— Work item —
Only the lines from the one containing "Given: Select the" through the end of the data are wanted, reproduced exactly and without pictures.

— Dataset excerpts —

————————

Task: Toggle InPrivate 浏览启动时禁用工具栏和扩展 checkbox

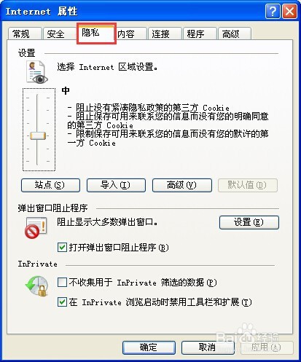Action: coord(62,302)
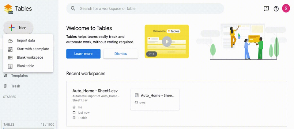The width and height of the screenshot is (294, 129).
Task: Select Blank workspace menu option
Action: (30, 57)
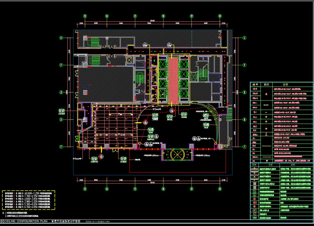Screen dimensions: 314x226
Task: Click the 名称 header in the lower legend
Action: pyautogui.click(x=270, y=164)
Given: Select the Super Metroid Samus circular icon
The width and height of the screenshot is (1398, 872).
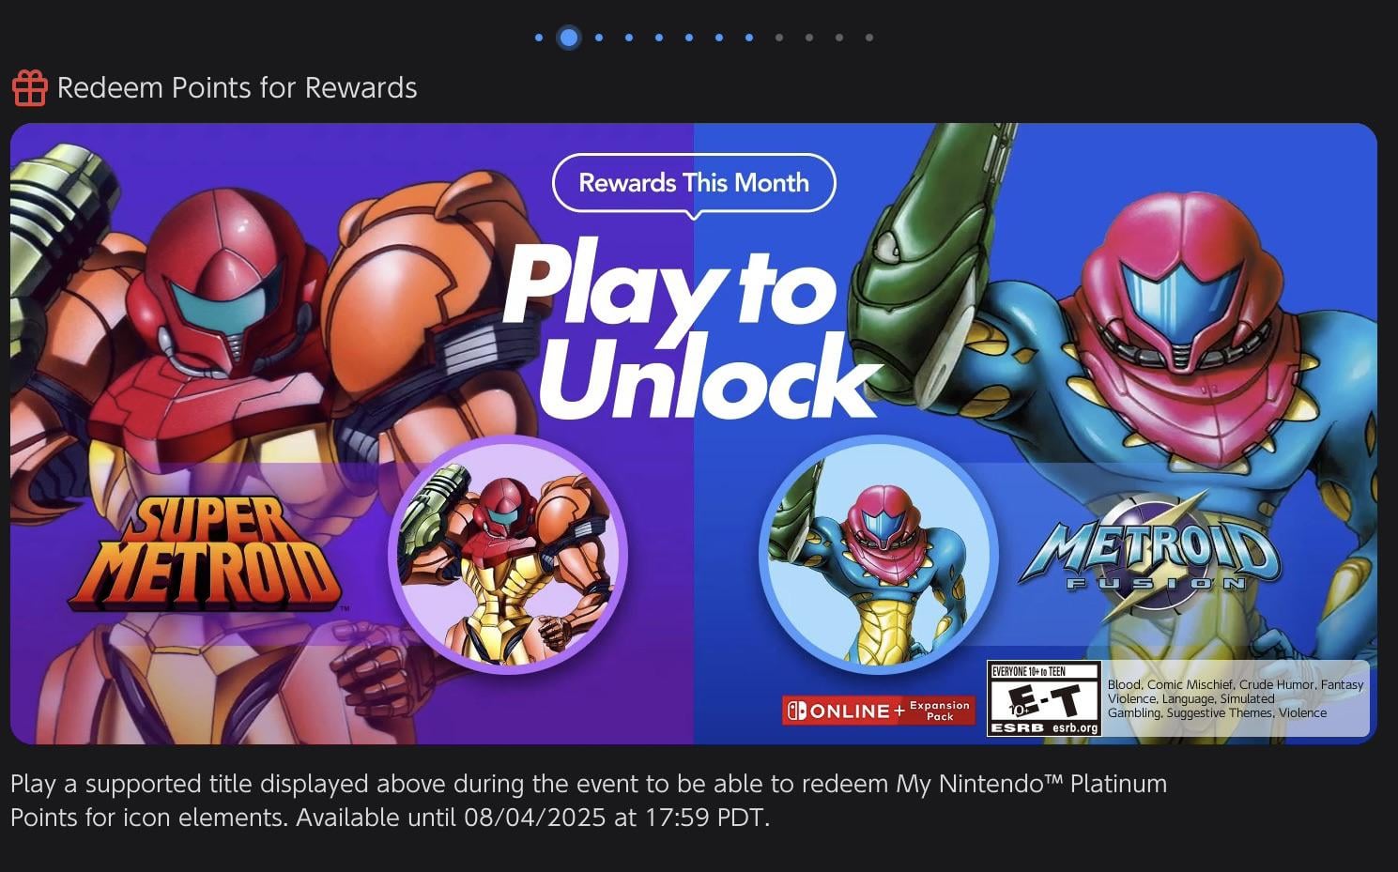Looking at the screenshot, I should coord(508,555).
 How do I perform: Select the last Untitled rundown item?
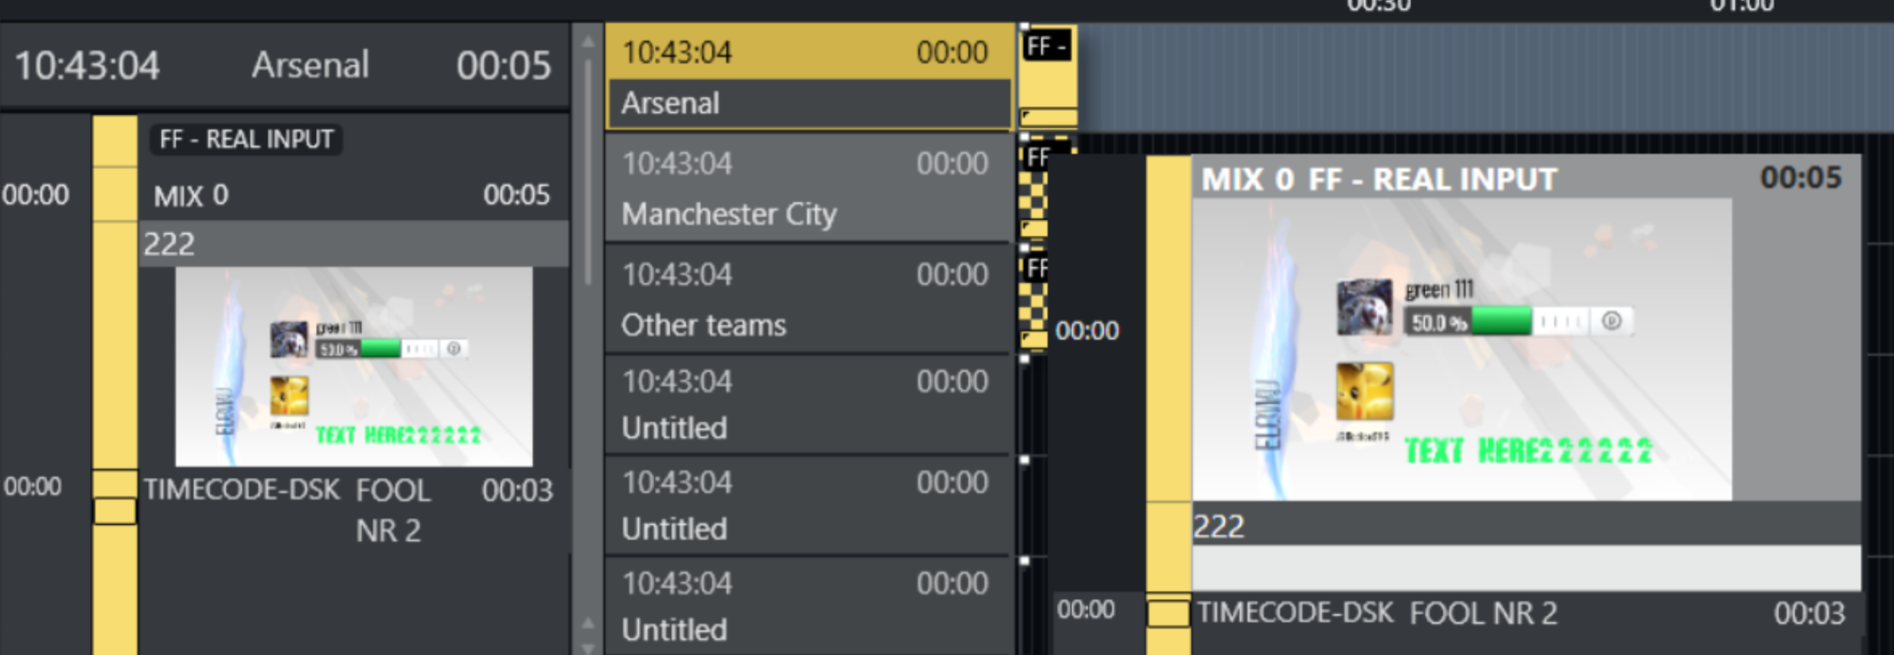809,607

————————

— Answer section —
Given: Select the Super Metroid Samus circular icon
The width and height of the screenshot is (1398, 872).
Looking at the screenshot, I should coord(508,555).
 How do I perform: Select the last Untitled rundown item?
809,607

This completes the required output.